El balance es desolador. Estados Unidos deja un país en ruinas, saturado de violencias, carcomido por la división y se lleva de regreso a casa una de las derrotas más escabrosas en su larga historia de intervenciones en otros países. Así lo registran los medios de comunicación este fin de semana. Colombia, que en un extraño acto de nuestra política exterior apoyó a Estados Unidos en esta invasión, comparte la vergüenza.
En realidad la intervención norteamericana no ha llegado a su fin. Aún quedan en Irak 50.000 soldados que saldrán el año próximo. Pero la prensa internacional ha tomado la salida de las dos terceras partes de las fuerzas acantonadas en Irak como la aceptación de la derrota y la confesión de que Estados Unidos no ve la hora de terminar definitivamente la ocupación.
Barack Obama empieza a cumplir así una de sus promesas de campaña. No es para menos. Las críticas de Obama a la intervención de Bush en Irak fueron claves en la victoria del ahora presidente norteamericano. Incluso algunos analistas creen que se demoró demasiado en poner en marcha la retirada.
Bush no fue en todo caso el único gobernante afectado por la decisión de invadir a Irak. También la opinión pública les pasó una cuenta de cobro en su momento a José María Aznar y a Tony Blair, los líderes europeos que acompañaron a Bush en la terrible aventura. Todos fueron castigados electoralmente.
Les han cobrado la mentira: el haber acusado a Irak de poseer armas de destrucción masiva como principal argumento para la invasión, hecho que nunca pudieron demostrar. Les cobraron también la devastación causada, los seres humanos perdidos y los recursos sacrificados en esa lucha indigna.
La caída de Sadam Hussein es el único acto positivo que el mundo le reconoce a esta intervención. Pero a renglón seguido los medios de prensa señalan que el costo en vidas y en recursos para lograr este resultado ha sido descomunal. Ahora nadie se atreve a defender una operación que para tumbar un dictador causó una enorme destrucción en un país y cubrió de dolor a miles de hogares en los países que optaron por la invasión.
La cifra más incierta en la tragedia es la de iraquíes muertos. Algunos medios la calculan en 100.000 pero hay quienes dicen que pasa de un millón. Las demás son claras: 4.416 soldados de Estados Unidos y de sus aliados murieron en esas tierras lejanas, también 141 periodistas; Estados Unidos gastó cerca de dos billones de dólares a lo largo de la guerra; la confrontación produjo un millón de refugiados y un millón y medio de desplazados internos.

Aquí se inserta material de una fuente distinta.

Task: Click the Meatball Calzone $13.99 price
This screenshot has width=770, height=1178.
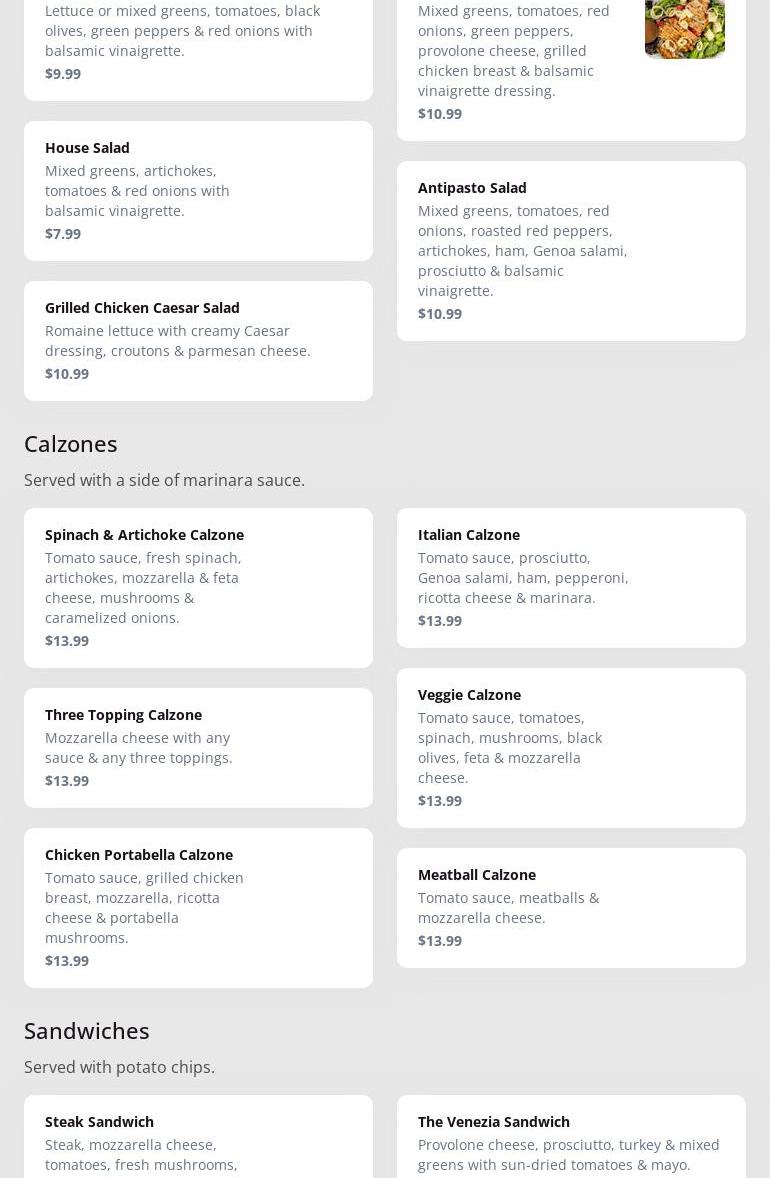Action: pyautogui.click(x=440, y=940)
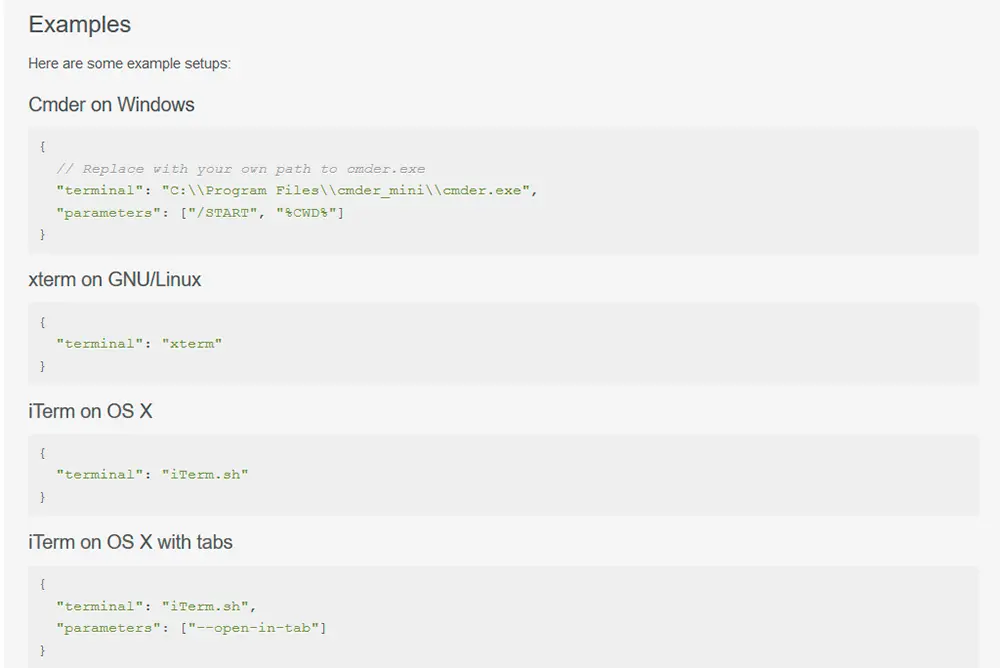
Task: Click the "Examples" section heading
Action: click(80, 25)
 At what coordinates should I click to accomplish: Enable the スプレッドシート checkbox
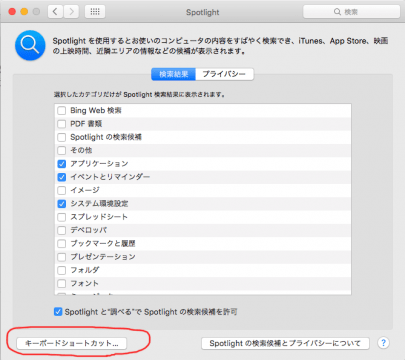(x=61, y=217)
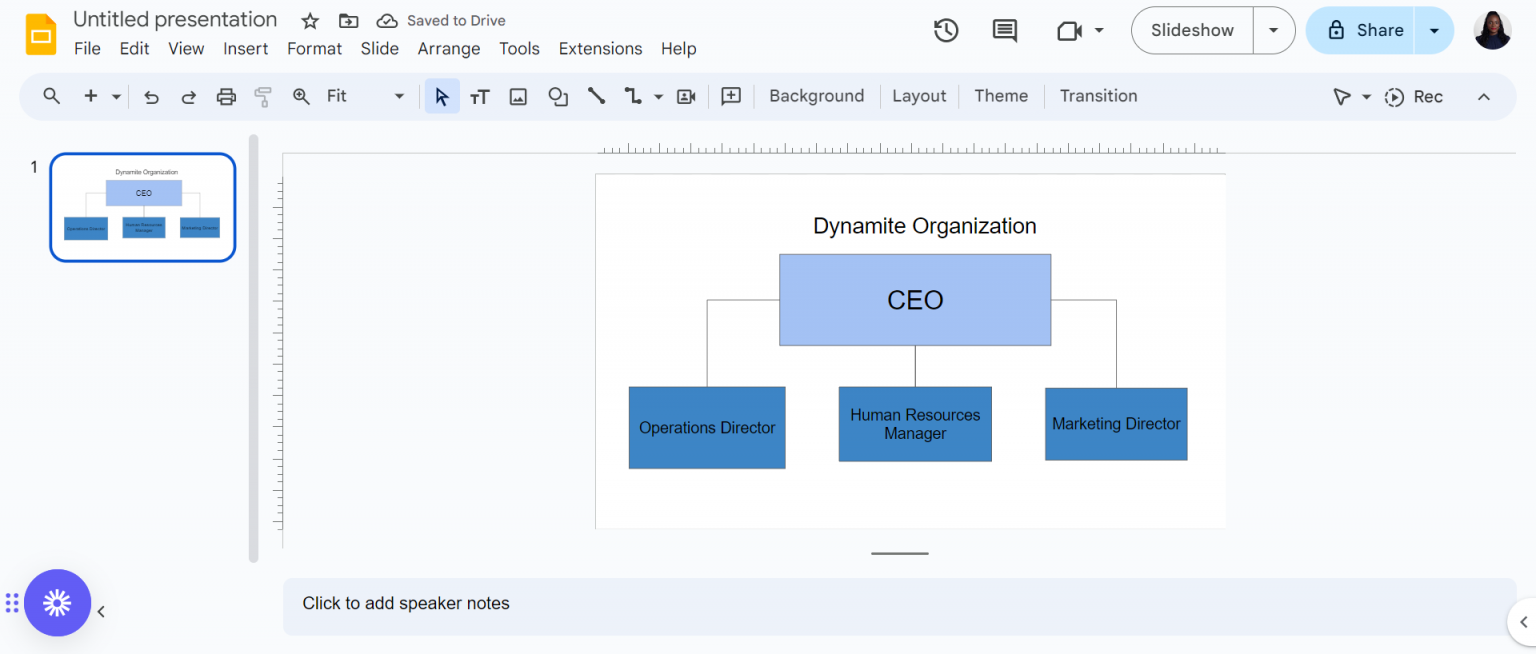Open the Insert menu
The width and height of the screenshot is (1536, 654).
tap(246, 48)
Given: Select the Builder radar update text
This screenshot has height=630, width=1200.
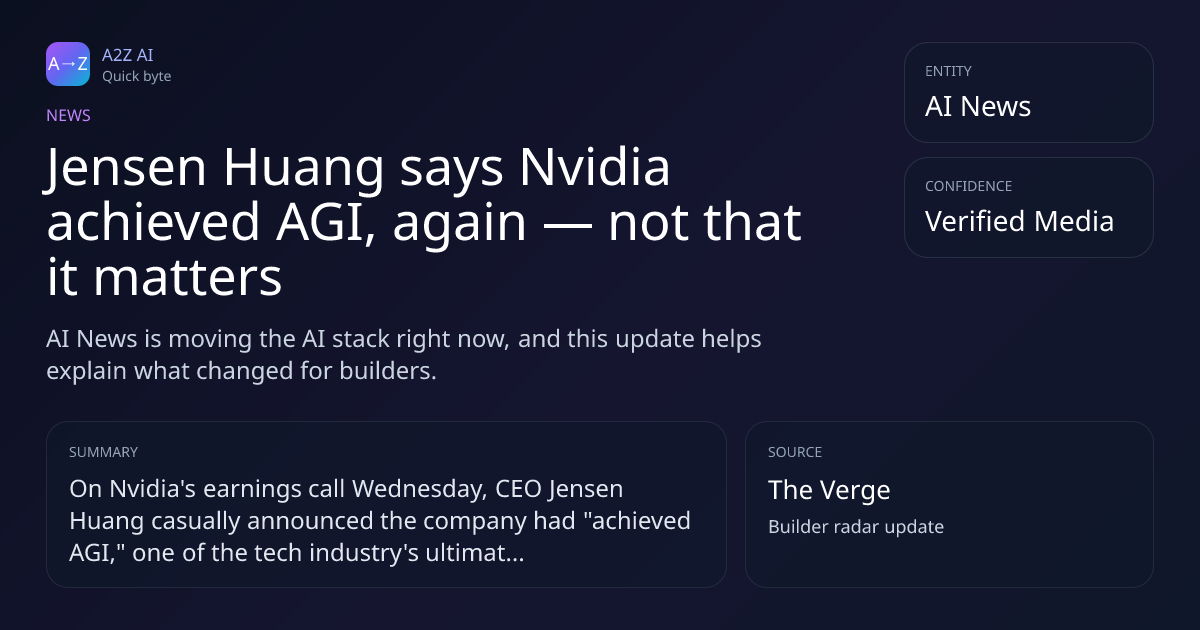Looking at the screenshot, I should tap(856, 526).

Las lesiones al derecho internacional y a los organismos internacionales fueron igualmente notables. Estados Unidos y sus aliados no sólo saltaron por encima de elementales normas del derecho sino que dejaron en ridículo a las Naciones Unidas y dividieron a Europa.
El balance crítico apenas comienza. En Estados Unidos ni las autoridades ni la opinión pública se atreven a meterse en un debate de fondo sobre la debacle. Tienen aún sobre sus hombros la guerra de Afganistán que amenaza con ser un desastre igual o peor. Hay más disposición en Europa para el debate y la discusión y de allí saldrán seguramente las mejores conclusiones sobre la primera gran confrontación del siglo XXI.
No voy a sugerir que el gobierno colombiano proclame su responsabilidad por haber apoyado verbalmente esta guerra y pida perdón a la comunidad internacional por el desafuero. Sería quizás un gesto tan estúpido como fue el apoyar esta guerra lejana y bárbara.
Pero no estaría de más que quienes en su momento aplaudieron la decisión se pusieran a pensar en las consecuencias trágicas de las apresuradas apuestas de guerra que se hacen en los círculos de poder del mundo. Sería muy bueno que reflexionaran sobre las arengas bélicas que en los últimos años se han hecho en nuestro territorio para tratar de comprometer a Estados Unidos en aventuras militares en la región suramericana.